MACs Report Processing Glitches for No-Pay RAPs

Among payment-related policy changes for the home health industry in 2021 is the elimination of traditional Requests for Anticipated Payment (RAPs) — and the introduction of the “no-pay RAP.”

While the change is a potentially costly one for home health agencies, they’re not the only ones struggling to keep up. Medicare Administrative Contractors (MACs) have also reportedly experienced processing glitches in the first few weeks of the new year.

MAC Legacy — a Denton, Texas-based home health and hospice coding and consulting company — has reported that no-pay RAPs aren’t processing seamlessly. That, in turn, is causing them to be returned to providers.


The absence of a particular value code on the RAP claim is behind the issue, DeAnn Briscoe, senior director of clinical education at MAC Legacy, told Home Health Care News.

“In the new no-pay RAP rule of 2021, the U.S. Centers for Medicare & Medicaid Services (CMS) made it optional for agencies to include value code 61,” Briscoe said. “That code is a statistical area code, and it tells where the home health services were furnished.”

Specifically, the code designated if a patient was being served in a rural area.


While CMS never specified why code 61 became optional under the new rule, Briscoe believes this happened because there isn’t a payment assigned to no-pay RAPs, thus eliminating the need for a value code.

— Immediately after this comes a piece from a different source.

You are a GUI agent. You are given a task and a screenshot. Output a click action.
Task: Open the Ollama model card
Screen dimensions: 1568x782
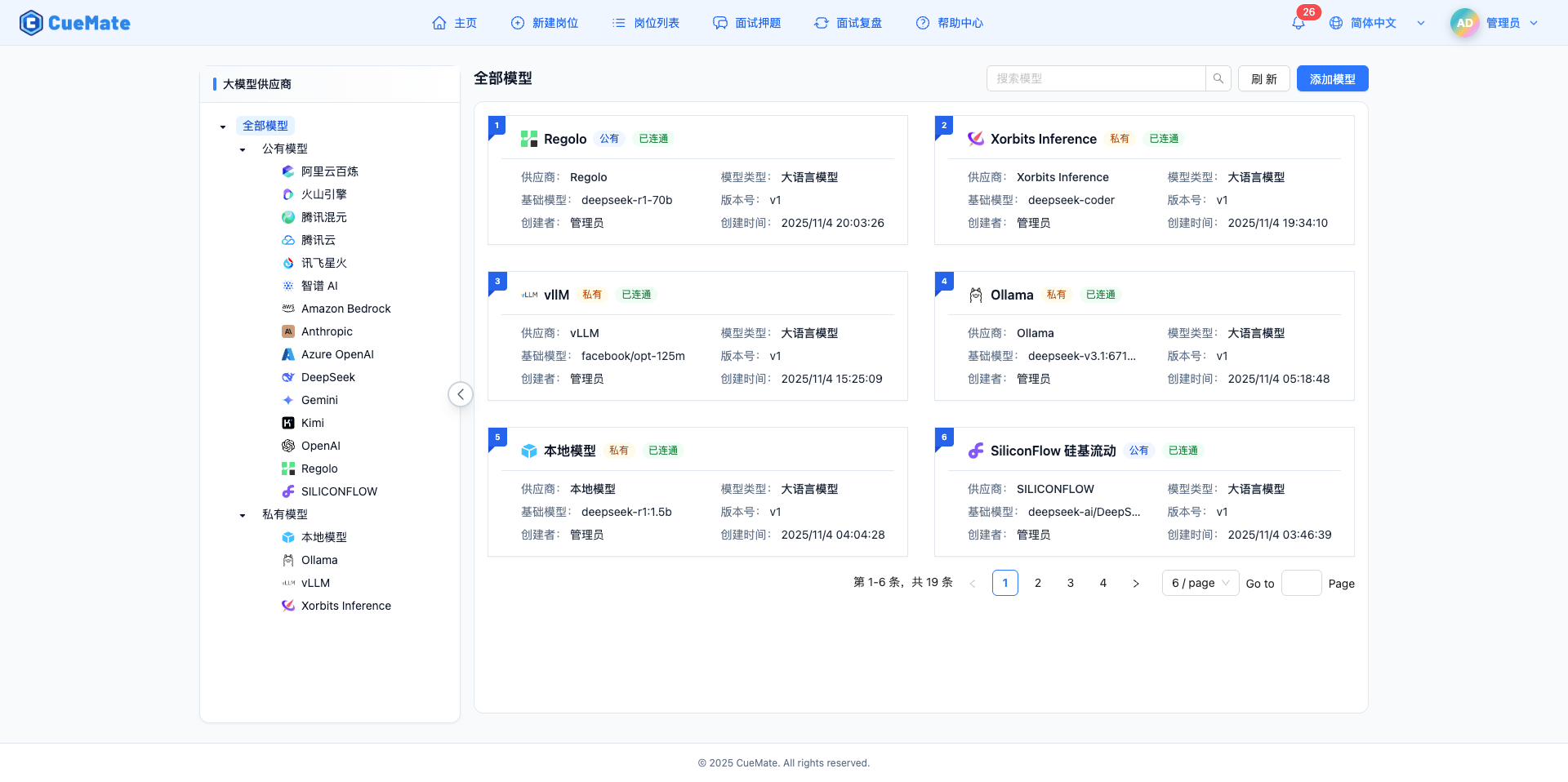click(x=1143, y=335)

CMS confirmed its plan to eliminate RAPs in its 2020 rulemaking. Eventually, the no-pay RAP will be replaced with a one-time Notice of Admission (NOA) requirement, effective in 2022. An NOA establishes care in place of a RAP for a patient until they are discharged.

Currently, CMS requires home health providers to submit no-pay RAPs that will be paid at 0%, prior to each claim. During this transition period, no-pay RAPs serve as the bridge between RAPs and the upcoming NOA.

CMS is working on a solution to the processing issue. For now, it has adopted a temporary workaround.

“The workaround is when agencies submit their RAP to whatever MAC they’re under, those MACs have been educated, by CMS, to go ahead and add value code 61 if it’s not there,” Briscoe said. “They’re using a dummy CBSA code as a placeholder.”

When no-pay RAP processing issues first began to crop up in the second week of January, the National Association for Home Care & Hospice (NAHC) also began hearing from its members.

The organization was quickly able to determine that this was a CMS system glitch and not an individual contractor issue.

Since the dummy code workaround was established fairly quickly, it is unlikely that providers will be impacted long term, Mary Carr, vice president of regulatory affairs at NAHC, told HHCN.

In general, it’s difficult to determine exactly how well providers are adjusting to no-pay RAPs.

After some initial concern from providers about the five-day submission timetable, providers have been reasonably quiet on the matter. But the industry is still in the early days of the change, according to Carr.

“We haven’t heard a lot,” she said. “We heard a lot of anxiety back in December — very concerned about the five-day window. We’re not hearing anything now, but we’re not even at the 30-day mark yet.”

Moving forward, Briscoe stressed the importance of providers submitting no-pay RAPs on time.

“Agencies need to submit on time because the penalty for not doing so really adds up fast when you’re talking about a 30-day period of payment,” she said.